Prove this integral related to the Ising model I came across this integral when learning the Ising model. Without external field Onsager's solution of a 2D square lattice with $J_2=0$ should equal the solution of a 1D Ising model, which leads to this $$ \int_0^{2\pi}\ln \left(\cosh 2K-\sinh 2K\cos\theta\right)\,\mathrm{d}\theta=4\pi\ln\cosh K $$ where $K\in\mathbb{R}$. I tested this integral numerically using Mathematica and it holds. But I want to prove it. I tried splitting the LHS to $$ 2\pi\ln\cosh2K+\int_0^{2\pi}\ln(1-\tanh 2K\cos\theta)\,\mathrm{d}\theta $$ and expanding the log function using Taylor series, but then the integration result became a complicated series $$ -\sum_{n=1}^\infty \frac{1}{2n}\frac{2\pi}{4^n}\binom{2n}{n}\tanh^{2n}2K $$ which does not easily relate to the RHS. Anyone has better idea?
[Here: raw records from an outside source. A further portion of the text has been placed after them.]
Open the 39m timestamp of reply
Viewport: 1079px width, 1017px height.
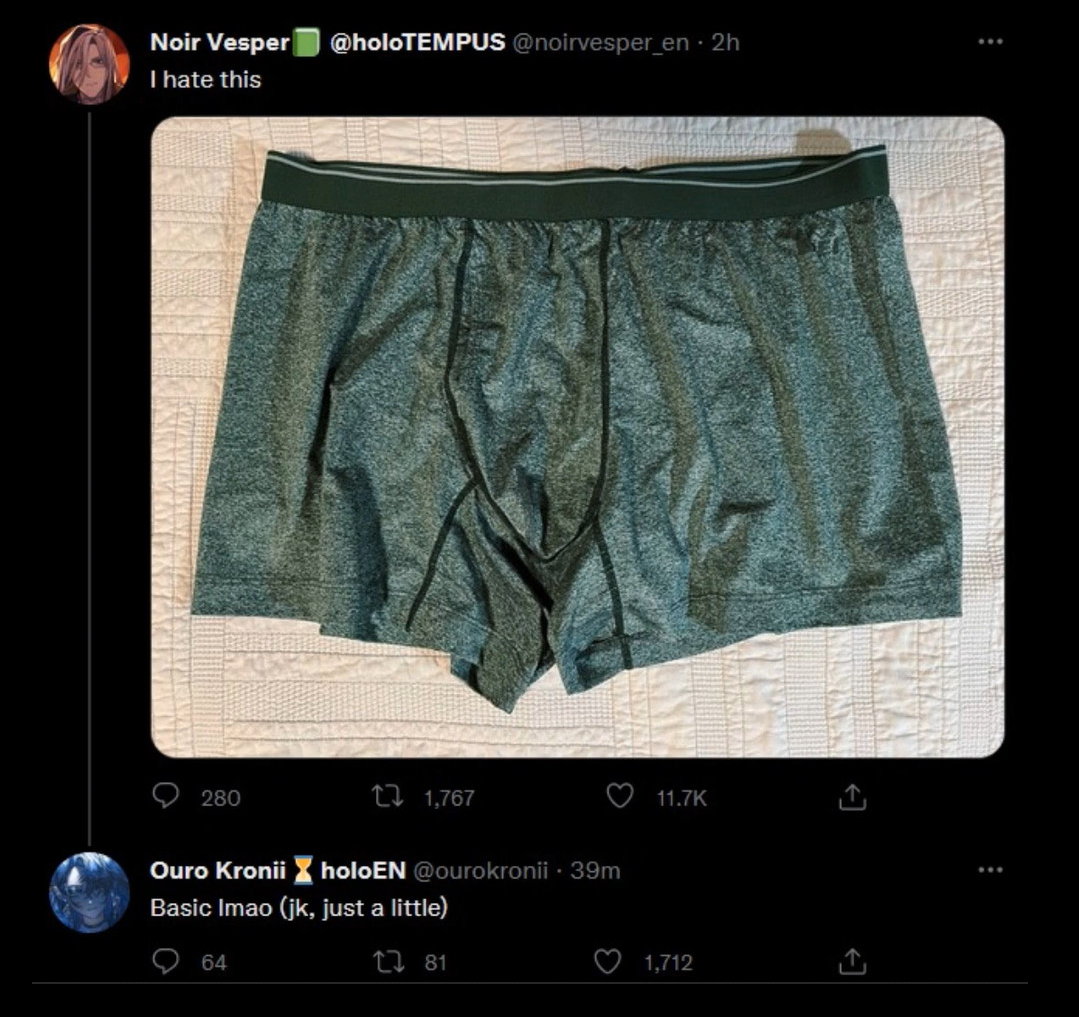[595, 871]
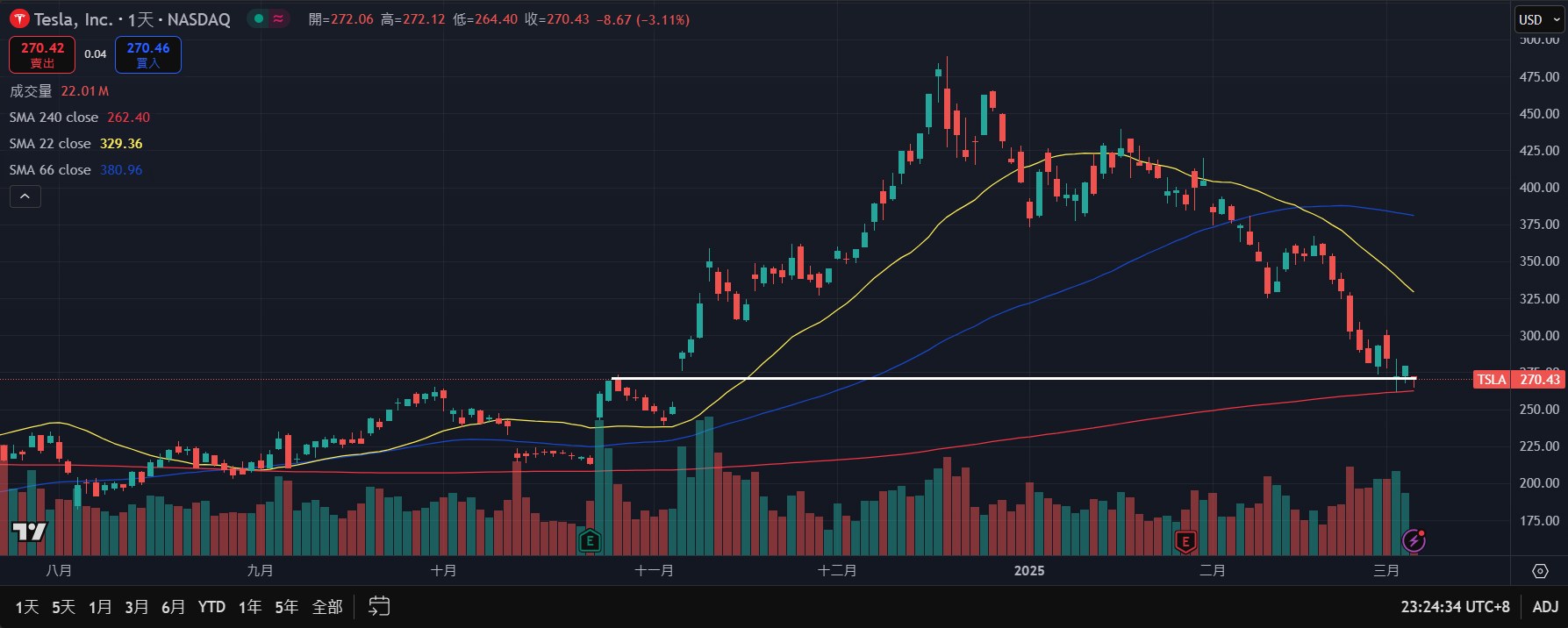Screen dimensions: 1568x628
Task: Click the blue 270.46 buy button
Action: (x=148, y=54)
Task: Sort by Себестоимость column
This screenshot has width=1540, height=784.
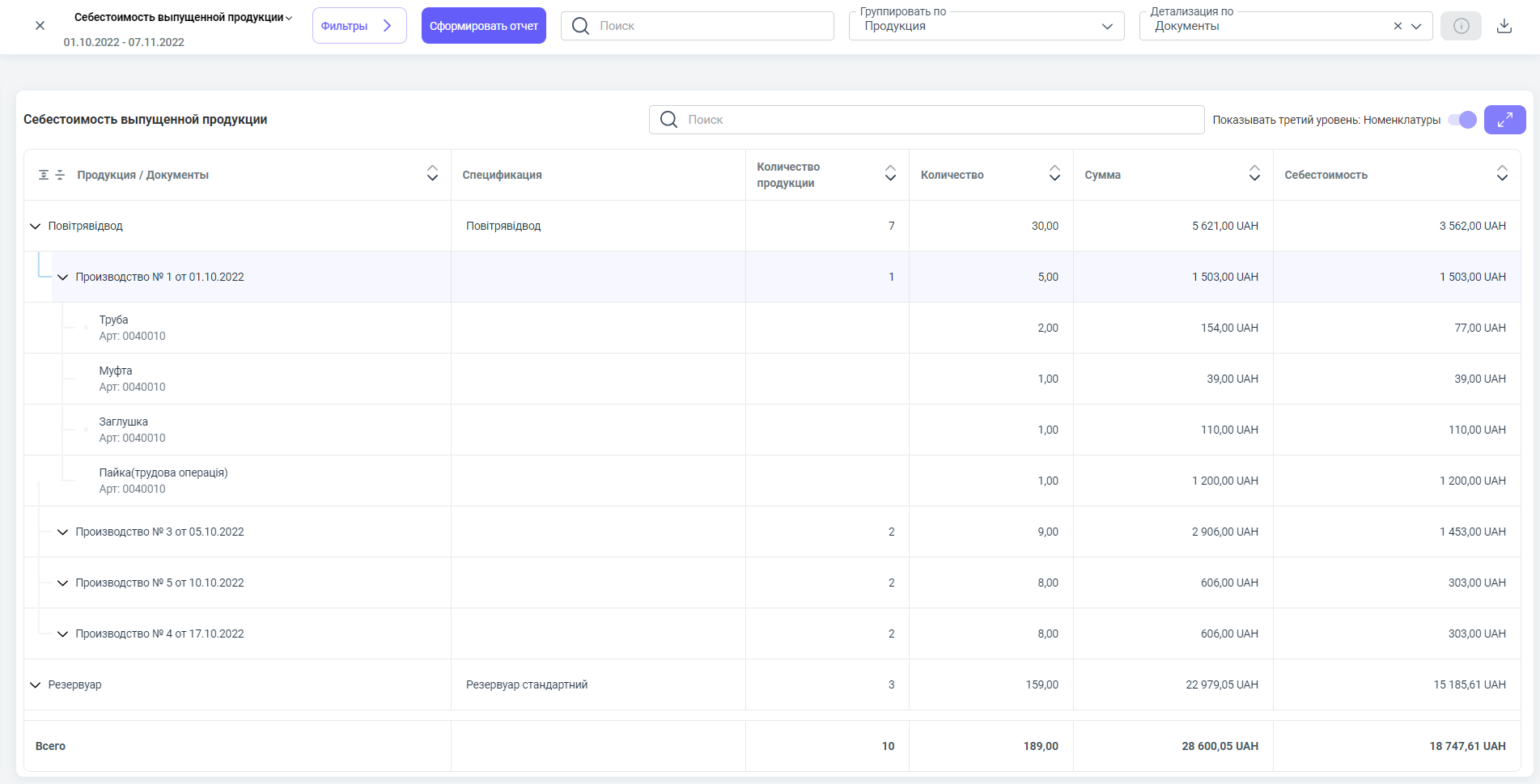Action: 1501,173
Ising model is famous so this may have been done long ago.

We will assume $K$ is real and positive.

Let $c = \cosh K$ and $s = \sinh K$. Notice $\cosh(2K) = c^2+s^2$ and $\sinh(2K) = 2sc$.
The integral at hand $\mathcal{I}$ equals to

$$\begin{align}\mathcal{I} &= \int_0^{2\pi} \log(c^2+s^2 - 2sc\cos\theta) d\theta = \int_0^{2\pi} \log((c -s e^{i\theta})(c - s e^{-i\theta})) d\theta\\\ &= 2\Re\left[\int_0^{2\pi} \log(c - se^{i\theta}) d\theta\right] \end{align} $$ Change variable to $z = e^{i\theta}$, the integral inside the bracket can be rewritten as a contour integral over the unit circle.

$$\mathcal{I} = 4\pi\Re\left[\frac{1}{2\pi i}\int_{|z|=1} \log(c - sz) \frac{dz}{z}\right]$$

Notice $c > s > 0$, the function $\log(c - sz)$ is entire over some open circle the contains the closed unit disk. By Cauchy integral formula, we get $$\mathcal{I} = 4\pi\Re\left[ \log(c- s\cdot 0))\right] = 4\pi\log(c) = 4\pi\log(\cosh K)$$